Count the lines of the listing below that contain the string "height", with case counting, and reply with the number alone.

EXERCISE MATERIALS:
══════════

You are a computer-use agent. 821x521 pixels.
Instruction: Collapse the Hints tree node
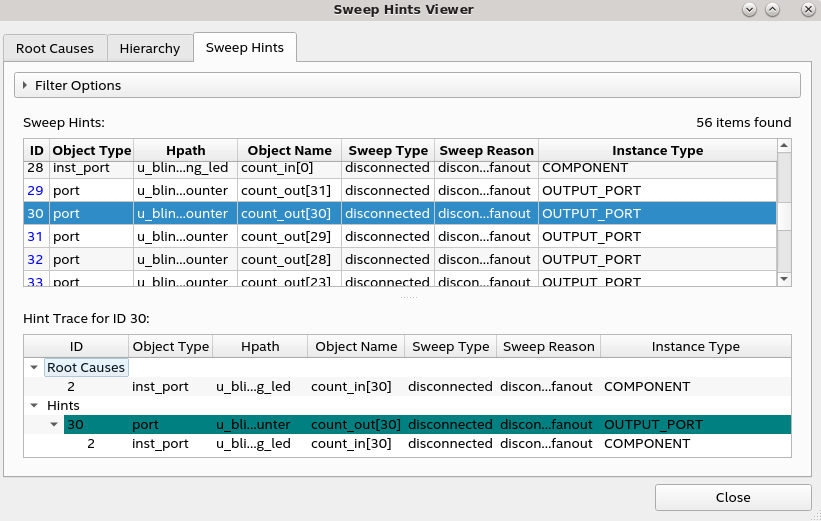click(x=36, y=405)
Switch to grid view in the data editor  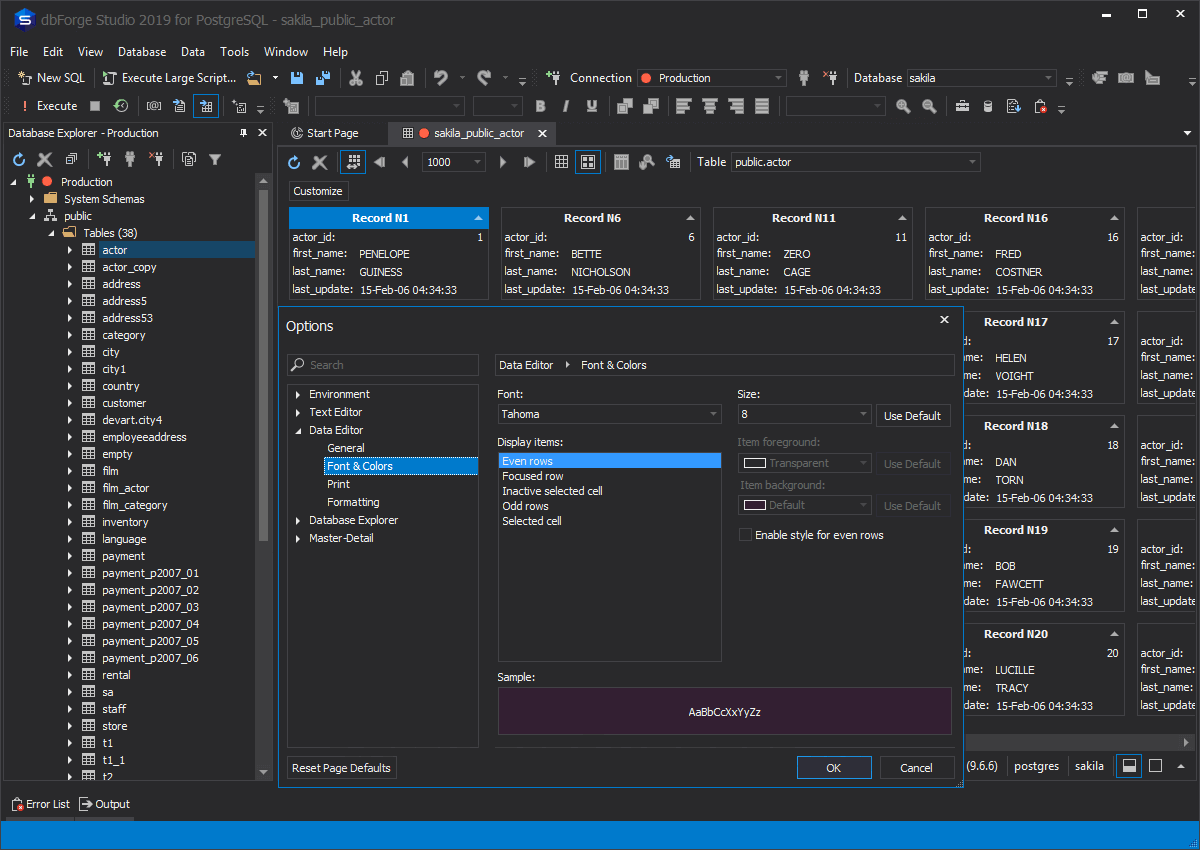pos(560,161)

══════════

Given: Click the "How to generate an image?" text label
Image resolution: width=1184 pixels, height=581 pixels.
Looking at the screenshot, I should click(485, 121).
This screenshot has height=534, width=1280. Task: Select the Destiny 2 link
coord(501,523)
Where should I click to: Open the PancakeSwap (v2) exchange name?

══════════

TASK OUTPUT:
2